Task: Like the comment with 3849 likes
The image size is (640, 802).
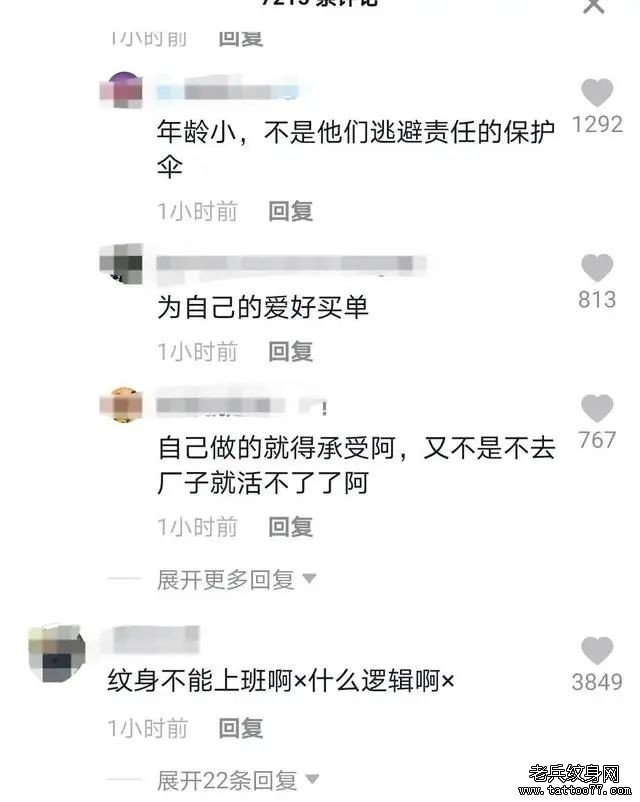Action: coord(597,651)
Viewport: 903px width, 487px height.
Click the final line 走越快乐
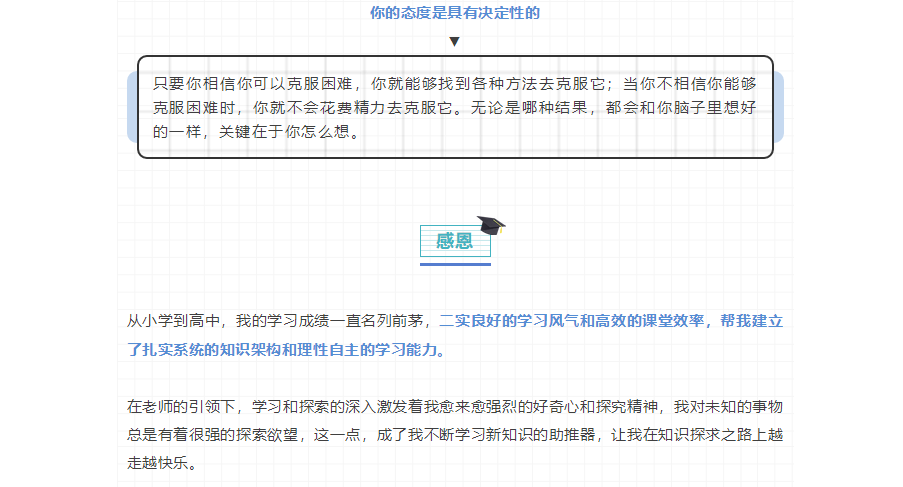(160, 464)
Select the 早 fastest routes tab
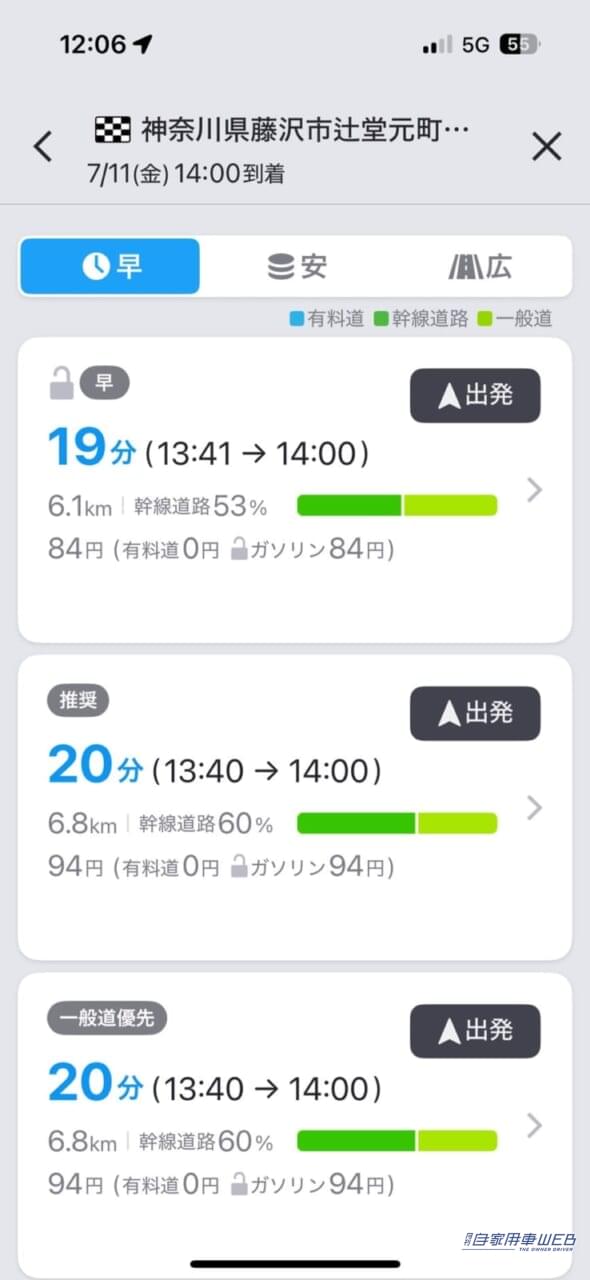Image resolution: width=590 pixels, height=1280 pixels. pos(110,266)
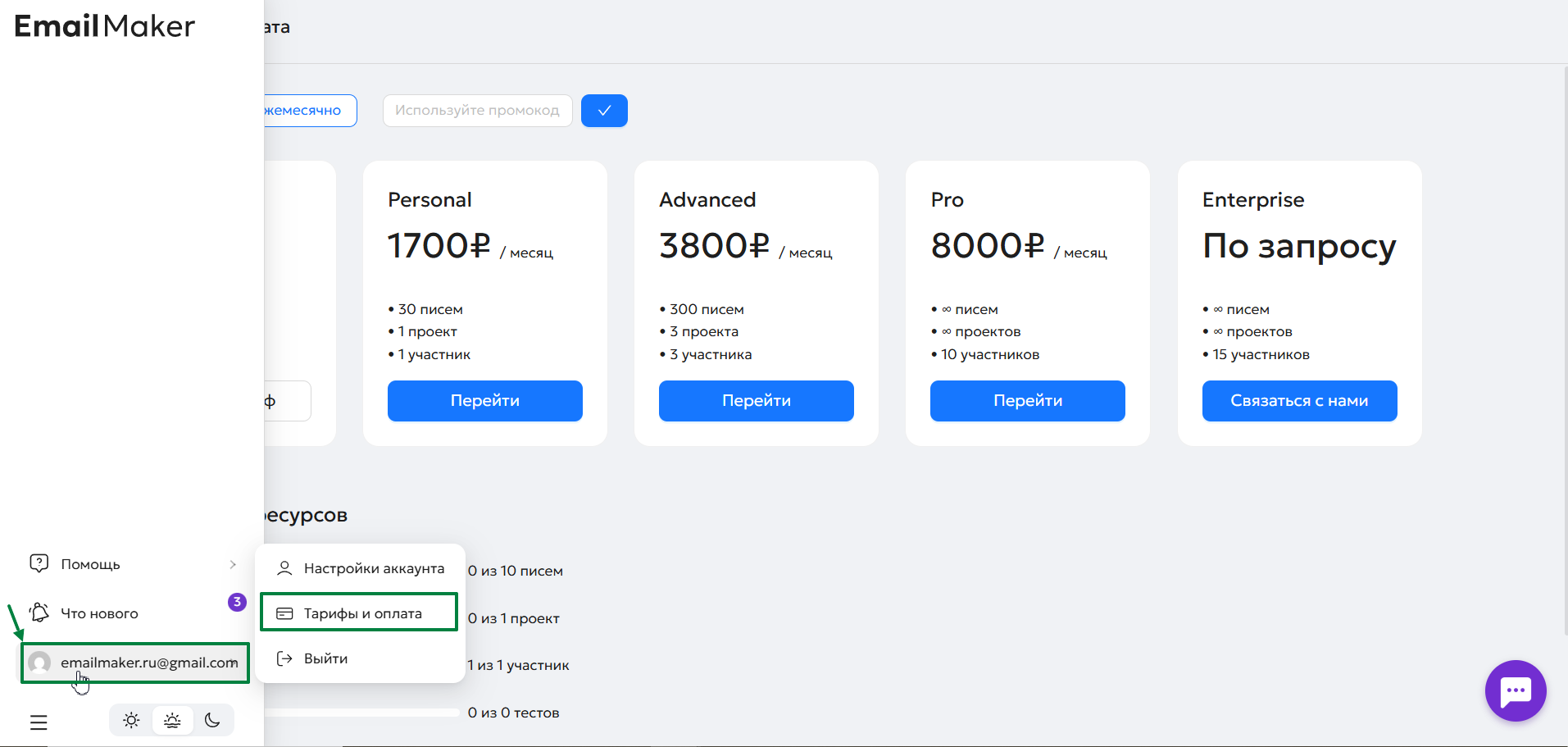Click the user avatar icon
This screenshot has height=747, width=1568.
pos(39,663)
§ §
» Exercise objective
Return the records above exactly as written, but without any of the pictures.

» Problem solution
Task: Like the comment with 3849 likes
The image size is (640, 802).
Action: coord(597,651)
Viewport: 903px width, 487px height.
Click the final line 走越快乐
(160, 464)
Select the 早 fastest routes tab
Image resolution: width=590 pixels, height=1280 pixels. pos(110,266)
Click the user avatar icon
This screenshot has height=747, width=1568.
pos(39,663)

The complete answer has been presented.